## Texto selecionado
Ao analisar as cartas escritas pelo ciclo de amizades de ambos, Thiago afirma que é possível evidenciar que quase sempre se perguntava por um ou outro.
A amizade com “Candinho”, termo utilizado por em diversas cartas destinadas ao amigo, ultrapassa a simples relação na pintura. Ambos estiveram juntos em projetos e inclusive no ativismo político.
Santa Rosa esteve presente auxiliando o amigo Portinari na realização da pintura de azulejos da Pampulha, em Minas Gerais. Juntos também fizeram parte do Clube de Arte Moderna (CAM), célula politica da arte social vinculado a Aliança Nacional Libertadora (ANL), ramificação do Partido Comunista Brasileiro, conforme explica Thiago.

## Tarefas
• a. Responda a estas perguntas sobre o texto a respeito de Santa Rosa e Portinari, marcando as respostas da mesma forma:
(i) Em que lugar Santa Rosa ajudou Portinari a pintar azulejos?
(ii) A que organização o Clube de Arte Moderna (CAM) estava vinculado?
(iii) Segundo Thiago, o que as cartas do ciclo de amizades dos dois permitem evidenciar?
• b. Prossiga o texto sobre a amizade de Santa Rosa e Portinari a partir da última frase.
As linhas não têm nenhum papel aqui.

## Linhas listadas
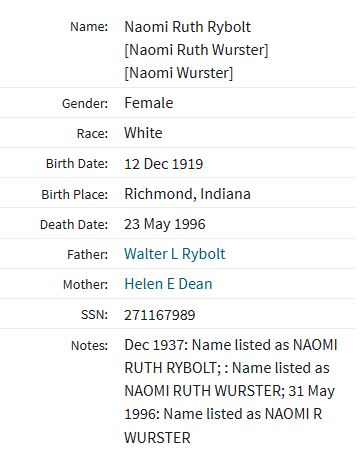This screenshot has width=362, height=452.
Task: Select the birth date 12 Dec 1919
Action: point(164,164)
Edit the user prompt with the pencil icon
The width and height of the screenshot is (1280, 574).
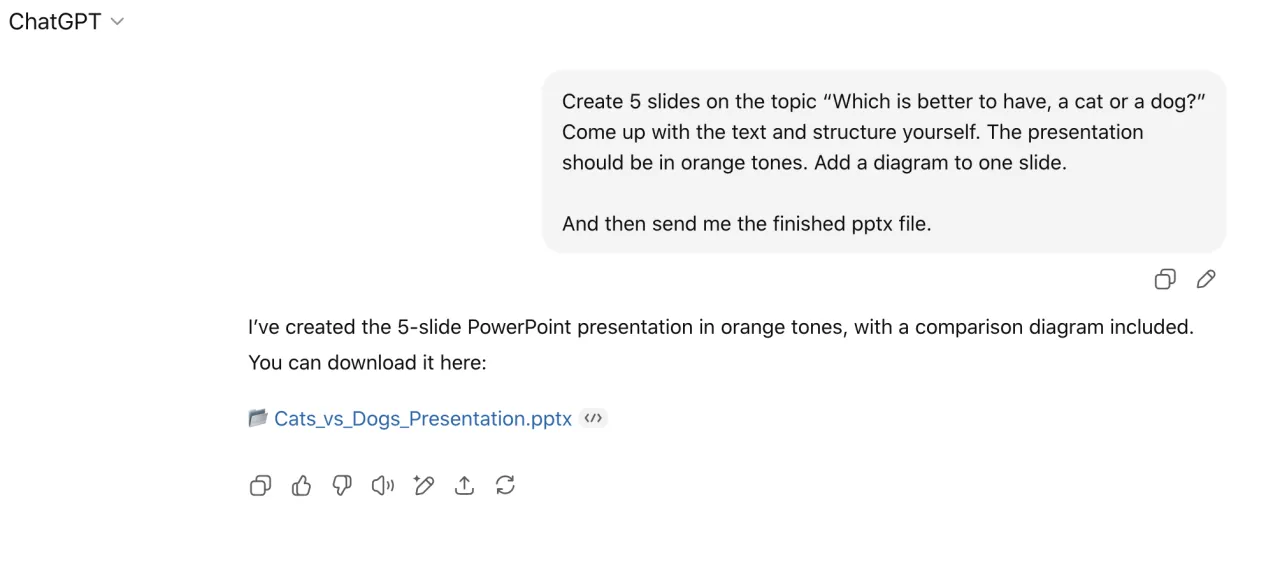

## Respostas das tarefas
• a.
(i) Na Pampulha, em Minas Gerais.
(ii) À Aliança Nacional Libertadora (ANL), ramificação do Partido Comunista Brasileiro.
(iii) Que quase sempre se perguntava por um ou outro.

• b.
Lavadeiras da Paraíba (1945), Tomás Santa Rosa — Foto: Rildo Coelho/Reprodução/Cássio Emmanuel Barsante/’A Vida Ilustrada de Santa Rosa’, 1993
“Algumas de suas pinturas sofrem influência de Portinari e Picasso. De Portinari ficam claras as questões sociais e memórias afetivas da infância. A arte muralista também foi contemplada pela interpretação artística de Santa Rosa, com temática regionalista, no afresco Lavadeiras da Paraíba”, escreveu Rildo.
Outra paixão de Santa Rosa é a literatura. Do clássico ao contemporâneo, lia não apenas para entender os livros, mas para compreender a vida. Dessa forma, juntando as palavras com a pintura, conseguiu se tornar um grande destaque no mercado gráfico brasileiro.
Pai do livro moderno brasileiro
“Santa Rosa imprimiu uma nova maneira de conceber um projeto gráfico. Se é possível apontar algo inovador em suas feituras, certamente a sua maneira de conceber as “imagens sínteses”. Afinal, para Santa Rosa a arte de ilustrar não era a mesma da pintura”, disse Thiago.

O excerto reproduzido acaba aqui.